Now threatened with extinction in 2017, the Viper legacy is without parallel. It has seduced spectators and scared owners by being excessive, irresistible, unapologetic. Here, a look back at the enduring legacy of the Detroit Auto Show’s greatest debut.


RT/10 Roadster (1992-1995)

Its aluminum 8-liter, 400-hp V-10, redesigned and cast by Lamborghini, was home to the real Detroit pistons. Said the development engineer: “The car is just someplace to put my engine.” No windows, no roof, no air conditioning, no ABS or traction control, but did have its own television show. Would outrun anything… if you could keep it pointing forward.


GTS Coupe (1996-2000)

The GTS coupe added better ergonomics, A/C, power windows, Connolly leather, and airbags under a fixed metal top. More power and less weight made this the quickest American car in production; a humane suspension retune soothed its precarious handling. Nicknamed the “Double Bubble” for a roof designed to accommodate helmets, the GTS-R killed it at the racetrack, winning its class at Le Mans three consecutive years.

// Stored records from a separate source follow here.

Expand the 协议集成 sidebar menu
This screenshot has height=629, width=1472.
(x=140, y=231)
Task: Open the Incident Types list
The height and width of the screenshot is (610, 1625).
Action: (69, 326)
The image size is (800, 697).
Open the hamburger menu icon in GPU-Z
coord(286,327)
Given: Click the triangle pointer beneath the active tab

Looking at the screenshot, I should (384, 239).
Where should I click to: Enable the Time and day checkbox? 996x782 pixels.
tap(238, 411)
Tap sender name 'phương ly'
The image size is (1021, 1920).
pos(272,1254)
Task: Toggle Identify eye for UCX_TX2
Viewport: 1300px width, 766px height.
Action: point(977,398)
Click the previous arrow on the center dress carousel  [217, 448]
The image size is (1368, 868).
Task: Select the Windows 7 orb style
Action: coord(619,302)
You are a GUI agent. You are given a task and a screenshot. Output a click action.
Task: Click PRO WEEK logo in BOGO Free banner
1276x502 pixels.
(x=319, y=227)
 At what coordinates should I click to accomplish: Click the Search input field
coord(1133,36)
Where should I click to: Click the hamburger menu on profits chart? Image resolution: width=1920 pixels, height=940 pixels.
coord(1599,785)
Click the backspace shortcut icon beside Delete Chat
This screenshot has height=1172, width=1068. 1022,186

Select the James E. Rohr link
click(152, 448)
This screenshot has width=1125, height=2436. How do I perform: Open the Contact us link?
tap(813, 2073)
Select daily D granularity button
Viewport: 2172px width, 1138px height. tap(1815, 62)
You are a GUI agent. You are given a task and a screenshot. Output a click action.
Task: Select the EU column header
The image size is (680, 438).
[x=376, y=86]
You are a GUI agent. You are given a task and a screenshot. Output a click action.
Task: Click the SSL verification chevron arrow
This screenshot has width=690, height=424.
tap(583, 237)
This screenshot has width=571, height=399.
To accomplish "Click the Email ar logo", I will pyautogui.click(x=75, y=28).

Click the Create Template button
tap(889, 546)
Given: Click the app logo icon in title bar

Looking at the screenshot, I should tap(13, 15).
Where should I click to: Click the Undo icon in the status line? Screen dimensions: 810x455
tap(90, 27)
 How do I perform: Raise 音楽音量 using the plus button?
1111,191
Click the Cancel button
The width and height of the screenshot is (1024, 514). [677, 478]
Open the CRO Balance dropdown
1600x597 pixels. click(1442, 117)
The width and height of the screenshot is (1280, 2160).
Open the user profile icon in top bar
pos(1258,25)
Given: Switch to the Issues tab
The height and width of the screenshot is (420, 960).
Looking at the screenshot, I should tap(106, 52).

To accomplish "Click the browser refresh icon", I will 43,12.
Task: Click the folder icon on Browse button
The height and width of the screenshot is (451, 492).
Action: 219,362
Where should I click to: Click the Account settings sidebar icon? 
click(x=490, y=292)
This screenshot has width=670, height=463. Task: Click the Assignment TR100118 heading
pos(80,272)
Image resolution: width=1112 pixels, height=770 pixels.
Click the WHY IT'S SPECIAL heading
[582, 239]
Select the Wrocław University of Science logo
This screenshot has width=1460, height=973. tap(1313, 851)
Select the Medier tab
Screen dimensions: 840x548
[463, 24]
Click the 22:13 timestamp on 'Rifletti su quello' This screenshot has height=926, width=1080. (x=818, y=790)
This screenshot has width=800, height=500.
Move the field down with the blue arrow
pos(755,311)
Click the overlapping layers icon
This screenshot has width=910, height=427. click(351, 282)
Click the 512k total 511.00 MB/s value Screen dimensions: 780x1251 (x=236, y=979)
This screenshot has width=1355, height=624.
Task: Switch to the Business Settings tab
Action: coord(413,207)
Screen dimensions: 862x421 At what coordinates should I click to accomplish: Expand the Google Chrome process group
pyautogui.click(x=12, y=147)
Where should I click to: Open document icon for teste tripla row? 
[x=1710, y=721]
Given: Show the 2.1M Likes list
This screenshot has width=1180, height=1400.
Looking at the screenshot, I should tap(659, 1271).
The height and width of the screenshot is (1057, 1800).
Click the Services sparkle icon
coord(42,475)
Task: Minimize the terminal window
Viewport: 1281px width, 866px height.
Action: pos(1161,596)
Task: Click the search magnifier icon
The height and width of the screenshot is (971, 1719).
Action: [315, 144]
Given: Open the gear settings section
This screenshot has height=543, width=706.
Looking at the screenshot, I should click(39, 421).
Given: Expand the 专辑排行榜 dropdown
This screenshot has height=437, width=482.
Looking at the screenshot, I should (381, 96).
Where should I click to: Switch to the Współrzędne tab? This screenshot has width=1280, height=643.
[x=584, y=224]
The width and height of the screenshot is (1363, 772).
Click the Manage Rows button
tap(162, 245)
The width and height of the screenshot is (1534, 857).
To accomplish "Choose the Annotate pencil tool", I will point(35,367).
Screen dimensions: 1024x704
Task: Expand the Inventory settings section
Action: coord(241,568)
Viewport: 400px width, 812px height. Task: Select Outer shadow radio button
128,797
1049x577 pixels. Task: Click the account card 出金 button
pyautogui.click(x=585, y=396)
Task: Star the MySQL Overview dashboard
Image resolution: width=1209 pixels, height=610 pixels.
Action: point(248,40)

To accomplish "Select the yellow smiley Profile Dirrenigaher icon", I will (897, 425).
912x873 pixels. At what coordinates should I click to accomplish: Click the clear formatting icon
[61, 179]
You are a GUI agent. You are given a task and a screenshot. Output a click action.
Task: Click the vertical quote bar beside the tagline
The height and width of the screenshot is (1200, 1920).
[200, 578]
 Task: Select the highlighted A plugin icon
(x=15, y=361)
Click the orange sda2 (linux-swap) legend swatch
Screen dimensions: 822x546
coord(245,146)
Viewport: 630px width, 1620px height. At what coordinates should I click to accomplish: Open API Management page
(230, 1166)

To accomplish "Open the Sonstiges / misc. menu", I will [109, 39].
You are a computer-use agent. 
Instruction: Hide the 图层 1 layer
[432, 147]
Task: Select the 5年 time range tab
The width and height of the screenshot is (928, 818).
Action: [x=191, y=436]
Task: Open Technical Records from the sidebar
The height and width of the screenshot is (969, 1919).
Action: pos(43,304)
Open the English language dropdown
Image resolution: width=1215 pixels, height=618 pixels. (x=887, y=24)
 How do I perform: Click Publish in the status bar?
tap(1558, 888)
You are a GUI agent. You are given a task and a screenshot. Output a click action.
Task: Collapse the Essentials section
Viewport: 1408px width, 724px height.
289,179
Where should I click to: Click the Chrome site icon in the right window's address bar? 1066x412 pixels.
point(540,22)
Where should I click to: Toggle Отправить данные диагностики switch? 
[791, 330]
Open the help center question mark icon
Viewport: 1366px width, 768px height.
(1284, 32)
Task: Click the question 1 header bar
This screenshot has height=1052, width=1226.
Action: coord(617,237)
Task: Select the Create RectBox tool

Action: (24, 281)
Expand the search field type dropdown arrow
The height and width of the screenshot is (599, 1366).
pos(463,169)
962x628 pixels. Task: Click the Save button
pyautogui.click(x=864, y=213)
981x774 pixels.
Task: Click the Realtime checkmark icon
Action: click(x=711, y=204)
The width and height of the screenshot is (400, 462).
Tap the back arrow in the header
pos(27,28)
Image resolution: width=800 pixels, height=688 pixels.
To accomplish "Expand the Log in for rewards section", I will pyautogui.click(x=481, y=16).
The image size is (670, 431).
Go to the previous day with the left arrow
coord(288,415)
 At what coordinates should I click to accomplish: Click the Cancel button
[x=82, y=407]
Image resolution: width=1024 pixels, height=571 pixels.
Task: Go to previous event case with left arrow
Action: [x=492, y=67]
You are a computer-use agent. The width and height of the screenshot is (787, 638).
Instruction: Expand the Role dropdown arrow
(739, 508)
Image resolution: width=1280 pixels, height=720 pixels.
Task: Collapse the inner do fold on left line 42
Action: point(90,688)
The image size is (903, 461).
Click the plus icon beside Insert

SRT-10 Gen. II (2013-Current)

Ceberus axed it in 2008, then post-recession Chrysler CEO Sergio Marchionne restored it. The 8.4-liter pushrod V-10 puts out 640 hp. Equipped with the SRT Track Package, curb weight just 13 pounds above the original RT/10 Roadster. And that 645-hp ACR model? It eats lap records like Skittles. Still a throwback to the Sixties, the SRT only comes with a proper manual transmission. Polished design hides monstrous potential and rugged manners: You will respect it, or perish. Even masochists only commit to driving the Viper GTS once a week.


Viper Motorsports

In 1996 the Viper GTS-R began collecting silverware. In the U.S., it won Daytona, Sebring, Petite Le Mans, and two ALMS Championships, then bought a ticket to Europe and scalped Le Mans and logged five FIA GT2 Championships between 1997 and 2002. After a ten-year hiatus the factory team returned to racing in 2012, won the TUDOR UnitedSportsCar Championship in 2014, then shut down its engines for good at the end of the season. The racetrack will never see its like again.